▼

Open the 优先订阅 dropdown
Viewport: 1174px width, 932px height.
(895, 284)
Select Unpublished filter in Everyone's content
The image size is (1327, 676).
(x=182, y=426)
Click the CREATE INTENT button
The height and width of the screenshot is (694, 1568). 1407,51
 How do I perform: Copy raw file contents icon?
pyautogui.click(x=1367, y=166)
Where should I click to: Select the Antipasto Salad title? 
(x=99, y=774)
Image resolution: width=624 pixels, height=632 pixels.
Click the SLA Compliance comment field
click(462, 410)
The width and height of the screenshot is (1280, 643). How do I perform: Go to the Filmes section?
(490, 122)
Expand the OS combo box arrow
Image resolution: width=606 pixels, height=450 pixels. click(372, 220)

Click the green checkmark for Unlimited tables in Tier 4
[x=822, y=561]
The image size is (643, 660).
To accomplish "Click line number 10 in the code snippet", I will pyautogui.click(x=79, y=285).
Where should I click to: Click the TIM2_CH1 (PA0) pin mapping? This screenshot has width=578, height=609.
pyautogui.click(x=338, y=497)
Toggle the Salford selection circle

▲

§ EXERCISE:
One stretch of the lines above is wanted, from the line that contains "Click the SLA Compliance comment field" through the line that contains "The image size is (643, 660).". Output it exactly.

§ EXERCISE RESPONSE:
Click the SLA Compliance comment field
click(462, 410)
The width and height of the screenshot is (1280, 643). How do I perform: Go to the Filmes section?
(490, 122)
Expand the OS combo box arrow
Image resolution: width=606 pixels, height=450 pixels. click(372, 220)

Click the green checkmark for Unlimited tables in Tier 4
[x=822, y=561]
The image size is (643, 660).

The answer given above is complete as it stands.